_What you have to do:_
A faithful copy of all the data below, please; leave no line out.

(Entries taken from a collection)
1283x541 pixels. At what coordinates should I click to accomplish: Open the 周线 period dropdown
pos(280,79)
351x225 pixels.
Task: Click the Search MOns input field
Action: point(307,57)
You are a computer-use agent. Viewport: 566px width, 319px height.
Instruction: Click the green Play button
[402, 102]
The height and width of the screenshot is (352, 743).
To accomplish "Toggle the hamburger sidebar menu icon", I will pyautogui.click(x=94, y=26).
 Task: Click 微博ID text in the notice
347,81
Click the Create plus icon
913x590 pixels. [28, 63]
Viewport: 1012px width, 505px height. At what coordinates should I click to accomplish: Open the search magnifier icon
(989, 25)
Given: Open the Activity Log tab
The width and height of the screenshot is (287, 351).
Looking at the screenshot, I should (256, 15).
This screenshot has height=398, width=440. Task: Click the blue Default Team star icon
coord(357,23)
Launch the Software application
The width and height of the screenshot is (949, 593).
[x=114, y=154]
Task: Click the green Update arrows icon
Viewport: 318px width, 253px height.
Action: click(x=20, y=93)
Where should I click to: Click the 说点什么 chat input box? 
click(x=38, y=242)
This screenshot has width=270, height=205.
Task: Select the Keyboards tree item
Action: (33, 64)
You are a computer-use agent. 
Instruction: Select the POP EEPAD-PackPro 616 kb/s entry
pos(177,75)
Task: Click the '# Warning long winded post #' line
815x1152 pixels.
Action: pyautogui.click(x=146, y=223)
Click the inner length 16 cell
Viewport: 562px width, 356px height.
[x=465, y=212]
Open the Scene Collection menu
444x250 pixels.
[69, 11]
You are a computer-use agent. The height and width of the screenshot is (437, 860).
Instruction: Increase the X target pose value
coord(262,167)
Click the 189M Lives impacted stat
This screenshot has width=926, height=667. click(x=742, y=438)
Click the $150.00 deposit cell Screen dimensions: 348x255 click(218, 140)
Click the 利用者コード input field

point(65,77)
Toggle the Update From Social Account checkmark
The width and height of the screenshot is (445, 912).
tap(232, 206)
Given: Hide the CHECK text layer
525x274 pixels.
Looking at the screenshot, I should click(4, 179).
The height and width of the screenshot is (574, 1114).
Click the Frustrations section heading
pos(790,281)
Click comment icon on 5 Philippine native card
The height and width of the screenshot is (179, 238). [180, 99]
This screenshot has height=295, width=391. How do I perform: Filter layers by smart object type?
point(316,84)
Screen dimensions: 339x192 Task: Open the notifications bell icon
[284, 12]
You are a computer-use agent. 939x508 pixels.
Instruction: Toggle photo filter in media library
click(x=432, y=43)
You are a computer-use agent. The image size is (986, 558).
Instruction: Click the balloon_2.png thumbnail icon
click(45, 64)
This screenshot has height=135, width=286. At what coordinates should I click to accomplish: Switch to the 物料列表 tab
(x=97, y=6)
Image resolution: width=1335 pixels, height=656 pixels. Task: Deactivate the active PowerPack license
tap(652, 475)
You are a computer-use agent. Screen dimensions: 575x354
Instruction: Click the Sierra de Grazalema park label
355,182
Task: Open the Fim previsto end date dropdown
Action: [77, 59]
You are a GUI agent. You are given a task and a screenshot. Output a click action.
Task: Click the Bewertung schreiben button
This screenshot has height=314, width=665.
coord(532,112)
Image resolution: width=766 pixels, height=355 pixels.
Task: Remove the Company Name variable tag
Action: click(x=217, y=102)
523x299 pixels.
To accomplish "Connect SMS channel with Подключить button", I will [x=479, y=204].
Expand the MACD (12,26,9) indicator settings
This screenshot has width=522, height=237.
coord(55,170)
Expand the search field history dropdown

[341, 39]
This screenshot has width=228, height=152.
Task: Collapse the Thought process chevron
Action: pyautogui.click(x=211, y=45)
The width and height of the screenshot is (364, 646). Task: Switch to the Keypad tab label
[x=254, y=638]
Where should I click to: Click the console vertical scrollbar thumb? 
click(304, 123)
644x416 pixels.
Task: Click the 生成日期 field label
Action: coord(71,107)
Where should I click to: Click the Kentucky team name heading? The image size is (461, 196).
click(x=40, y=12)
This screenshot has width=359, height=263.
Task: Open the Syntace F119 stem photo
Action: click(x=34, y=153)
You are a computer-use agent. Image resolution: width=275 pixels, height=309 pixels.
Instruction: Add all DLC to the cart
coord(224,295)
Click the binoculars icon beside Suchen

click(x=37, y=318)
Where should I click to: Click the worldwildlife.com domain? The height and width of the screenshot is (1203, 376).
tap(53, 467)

_Result of this exercise:_
1283x541 pixels. At what coordinates should I click to accomplish: Open the 周线 period dropdown
pos(280,79)
351x225 pixels.
Task: Click the Search MOns input field
Action: point(307,57)
You are a computer-use agent. Viewport: 566px width, 319px height.
Instruction: Click the green Play button
[402, 102]
The height and width of the screenshot is (352, 743).
To accomplish "Toggle the hamburger sidebar menu icon", I will pyautogui.click(x=94, y=26).
 Task: Click 微博ID text in the notice
347,81
Click the Create plus icon
913x590 pixels. [28, 63]
Viewport: 1012px width, 505px height. At what coordinates should I click to accomplish: Open the search magnifier icon
(989, 25)
Given: Open the Activity Log tab
The width and height of the screenshot is (287, 351).
Looking at the screenshot, I should (256, 15).
This screenshot has height=398, width=440. Task: Click the blue Default Team star icon
coord(357,23)
Launch the Software application
The width and height of the screenshot is (949, 593).
[x=114, y=154]
Task: Click the green Update arrows icon
Viewport: 318px width, 253px height.
Action: click(x=20, y=93)
Where should I click to: Click the 说点什么 chat input box? 
click(x=38, y=242)
This screenshot has width=270, height=205.
Task: Select the Keyboards tree item
Action: (33, 64)
You are a computer-use agent. 
Instruction: Select the POP EEPAD-PackPro 616 kb/s entry
pos(177,75)
Task: Click the '# Warning long winded post #' line
815x1152 pixels.
Action: pyautogui.click(x=146, y=223)
Click the inner length 16 cell
Viewport: 562px width, 356px height.
[x=465, y=212]
Open the Scene Collection menu
444x250 pixels.
[69, 11]
You are a computer-use agent. The height and width of the screenshot is (437, 860).
Instruction: Increase the X target pose value
coord(262,167)
Click the 189M Lives impacted stat
This screenshot has width=926, height=667. click(x=742, y=438)
Click the $150.00 deposit cell Screen dimensions: 348x255 click(218, 140)
Click the 利用者コード input field

point(65,77)
Toggle the Update From Social Account checkmark
The width and height of the screenshot is (445, 912).
tap(232, 206)
Given: Hide the CHECK text layer
525x274 pixels.
Looking at the screenshot, I should click(4, 179).
The height and width of the screenshot is (574, 1114).
Click the Frustrations section heading
pos(790,281)
Click comment icon on 5 Philippine native card
The height and width of the screenshot is (179, 238). [180, 99]
This screenshot has height=295, width=391. How do I perform: Filter layers by smart object type?
point(316,84)
Screen dimensions: 339x192 Task: Open the notifications bell icon
[284, 12]
You are a computer-use agent. 939x508 pixels.
Instruction: Toggle photo filter in media library
click(x=432, y=43)
You are a computer-use agent. The image size is (986, 558).
Instruction: Click the balloon_2.png thumbnail icon
click(45, 64)
This screenshot has height=135, width=286. At what coordinates should I click to accomplish: Switch to the 物料列表 tab
(x=97, y=6)
Image resolution: width=1335 pixels, height=656 pixels. Task: Deactivate the active PowerPack license
tap(652, 475)
You are a computer-use agent. Screen dimensions: 575x354
Instruction: Click the Sierra de Grazalema park label
355,182
Task: Open the Fim previsto end date dropdown
Action: [77, 59]
You are a GUI agent. You are given a task and a screenshot. Output a click action.
Task: Click the Bewertung schreiben button
This screenshot has height=314, width=665.
coord(532,112)
Image resolution: width=766 pixels, height=355 pixels.
Task: Remove the Company Name variable tag
Action: click(x=217, y=102)
523x299 pixels.
To accomplish "Connect SMS channel with Подключить button", I will [x=479, y=204].
Expand the MACD (12,26,9) indicator settings
This screenshot has width=522, height=237.
coord(55,170)
Expand the search field history dropdown

[341, 39]
This screenshot has width=228, height=152.
Task: Collapse the Thought process chevron
Action: pyautogui.click(x=211, y=45)
The width and height of the screenshot is (364, 646). Task: Switch to the Keypad tab label
[x=254, y=638]
Where should I click to: Click the console vertical scrollbar thumb? 
click(304, 123)
644x416 pixels.
Task: Click the 生成日期 field label
Action: coord(71,107)
Where should I click to: Click the Kentucky team name heading? The image size is (461, 196).
click(x=40, y=12)
This screenshot has width=359, height=263.
Task: Open the Syntace F119 stem photo
Action: click(x=34, y=153)
You are a computer-use agent. Image resolution: width=275 pixels, height=309 pixels.
Instruction: Add all DLC to the cart
coord(224,295)
Click the binoculars icon beside Suchen

click(x=37, y=318)
Where should I click to: Click the worldwildlife.com domain? The height and width of the screenshot is (1203, 376).
tap(53, 467)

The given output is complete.